Claudel, la poesia che incontra Dio
La mistica del poeta francese, un modello per l’oggi disorientato
La poesia è sempre stata l’espressione dell’infinito. In un mondo dove ormai sembra che tutto sia sospeso, la poesia ci insegna a guardare l’oltre che è in ognuno di noi, l'abbraccio cercato e la carezza desiderata. Perchè non trovarla nei versi di qualche poeta che magari potrebbe aiutarci ad affrontare meglio questa quotidianità che non respira, che - da tempo - sembra non trovare - diciamo la verità - la possibilità di andare oltre i cieli e così almeno sfiorare Dio?
Abbiamo - da poco - celebrato Dante, con manifestazioni importanti e necessarie. e ora che sembra passata l’ondata delle celebrazioni cosa ci rimane? Forse sarebbe auspicabile un momento di riflessione: cosa può apportare a ognuno di noi, la poesia? Magari riflettere su ciò potrebbe risultare alquanto adeguato, necessario. Dante, poeta dell’Infinito; poeta dell’ amore “che move il sole e tutte l’altre stelle”; Dante e il suo viaggio verso il Paradiso. L’uomo contemporaneo è giunto sulla luna, ma ha bisogno ancora di sognare e di cercare sé stesso nei versi. Così avviene che - alla mente - sorgono nomi e versi di poeti che proprio con l’Infinito hanno dialogato. Il nostro Novecento è colmo di figure di questo genere. Scegliamone uno, ad esempio. Basterebbe pensare a Paul Claudel, ateo prima, che dopo aver ascoltato l’organo della magnifica cattedrale di Notre Dame si converte così - come per inclinazione spontanea - al Cristianesimo.
“Chi crede – pensa Claudel – è felice di una felicità immensa. È lo specchio della felicità stessa di Dio. Gli altri, compresi i simbolisti, non sono felici. Dunque la fede rende giovani e felici, questo è segno che è vera». «Allora – continua lo Scrittore – accadde in me l’avvenimento straordinario e misterioso, che avrebbe dominato tutta la mia vita. A un tratto, mi sentii toccare il cuore e io credetti. Credetti con tal forza di adesione, con tale sollevamento di tutto il mio essere, con una così profonda convinzione, con una certezza così esente da ogni dubbio possibile, che in seguito tutti i libri, tutti i ragionamenti, tutte le peripezie di una vita agitatissima, non scossero né intaccarono mai la mia fede”.

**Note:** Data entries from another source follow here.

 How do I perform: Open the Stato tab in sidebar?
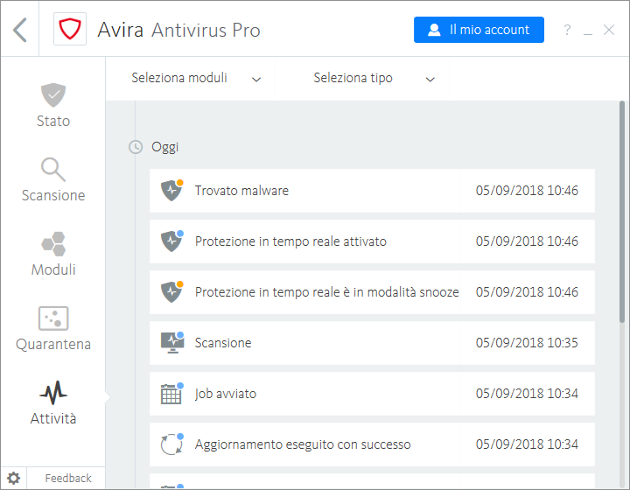(x=53, y=105)
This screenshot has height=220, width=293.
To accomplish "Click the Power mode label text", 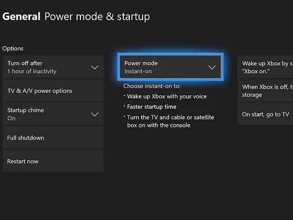I will pyautogui.click(x=141, y=63).
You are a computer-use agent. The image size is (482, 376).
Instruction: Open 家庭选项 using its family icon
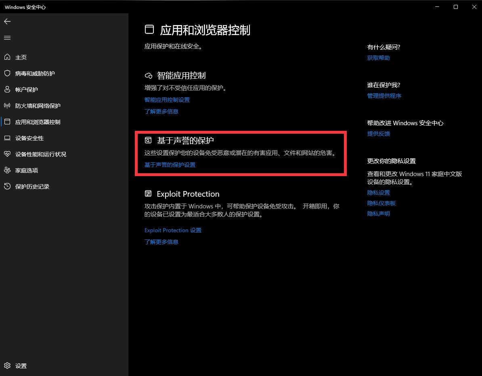tap(7, 170)
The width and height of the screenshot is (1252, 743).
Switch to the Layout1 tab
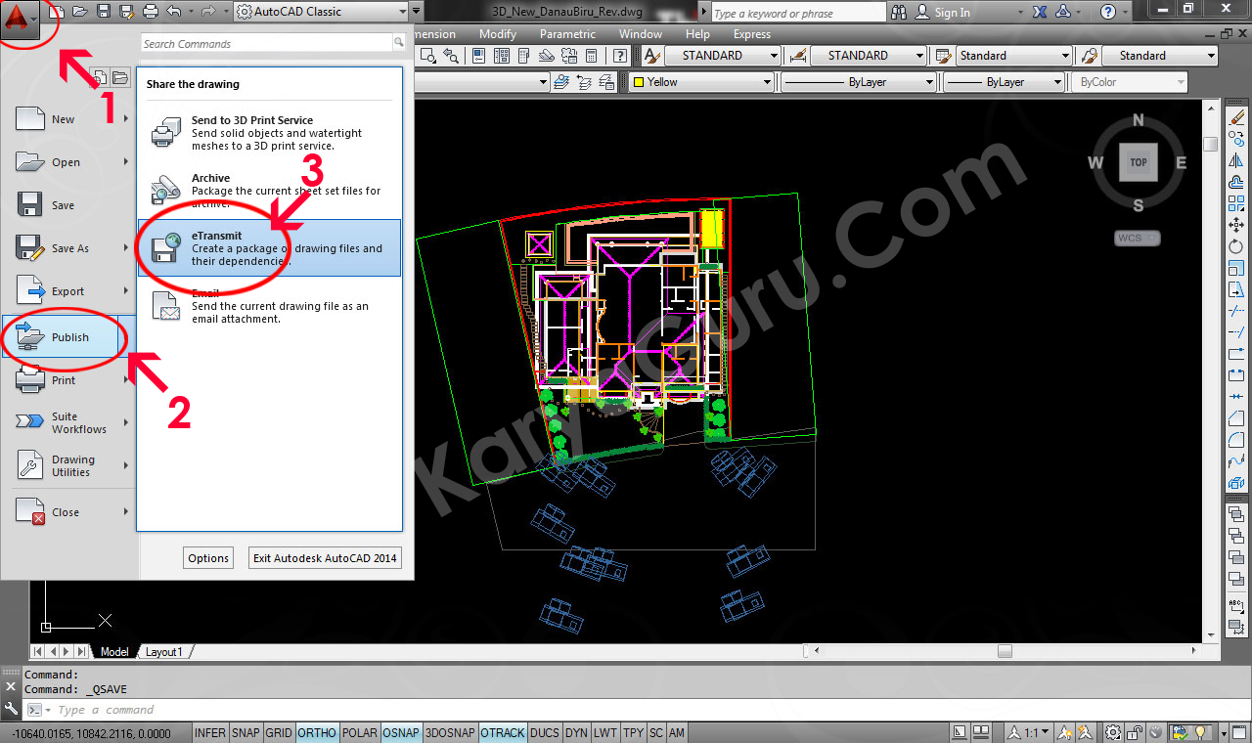[163, 652]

La sua vita cambia, radicalmente. Non c’è più spazio alle filosofie illuministe francesi, ma c’è spazio solo per Gesù e il suo Vangelo: “Tu mi hai vinto, mio Bene-Amato Gesù! Tu mi hai tolto di mano le armi a una a una, e ora non ho più difesa alcuna; ed ecco che sono uno davanti a Te, mio divino Amico! Invano sono fuggito: ovunque ho trovato la tua Legge: arrendermi occorre infine! Ammettere bisogna l’Ospite in me: cuore gemente, sottostare occorre al Signore, a Qualcuno che sia in me, più me stesso che me”.
Intanto frequenta la Facoltà di Diritto e la scuola superiore di Scienze politiche coronando gli studi con prestigiose lauree. Nel 1892 vince il concorso presso il Ministero degli Esteri e inizia la sua brillante carriera diplomatica. D’ora in poi, sarà console e ambasciatore di Francia per più di 40 anni all’estero, in Cina, in Giappone, negli Stati Uniti, in Germania, in Ungheria, in Italia, in Brasile, in Danimarca e in Belgio. Ma a seguirlo c’è Cristo, e il suo Comandamento che per Claudel diviene poesia.
Fondamentale per la sua opera poetica, l’amore per Maria. A lei saprà pronunciare parole che rimarranno nel cuore della Poesia del Novecento. Una poesia non fine a sé stessa, però. Bensì una poesia che realizza una porta tra il Sacro e l’Umano. Rileggere i versi di Claudel è importante - proprio oggi - per comprendere il pieno affidamento alla Vergine Maria, in ogni situazione: “E’ mezzogiorno. Vedo la chiesa aperta. Bisogna entrare./ Madre di Gesù Cristo, non vengo a pregare./ Non ho niente da offrire e niente da domandare./Io vengo soltanto, madre, per guardarvi./ Guardarvi, piangere di felicità, dire questo,/ che io sono vostro figlio e che voi siete là./ Solo per un momento mentre tutto si ferma./ Mezzogiorno! Essere con voi, Maria, in questo luogo dove voi siete./ Non dire nulla, guardare il vostro viso,/ lasciar cantare il cuore nella sua propria lingua./ Non dire nulla, ma soltanto cantare perché si ha il cuore troppo pieno/ come il merlo che segue la sua idea in queste specie di distici improvvisi”.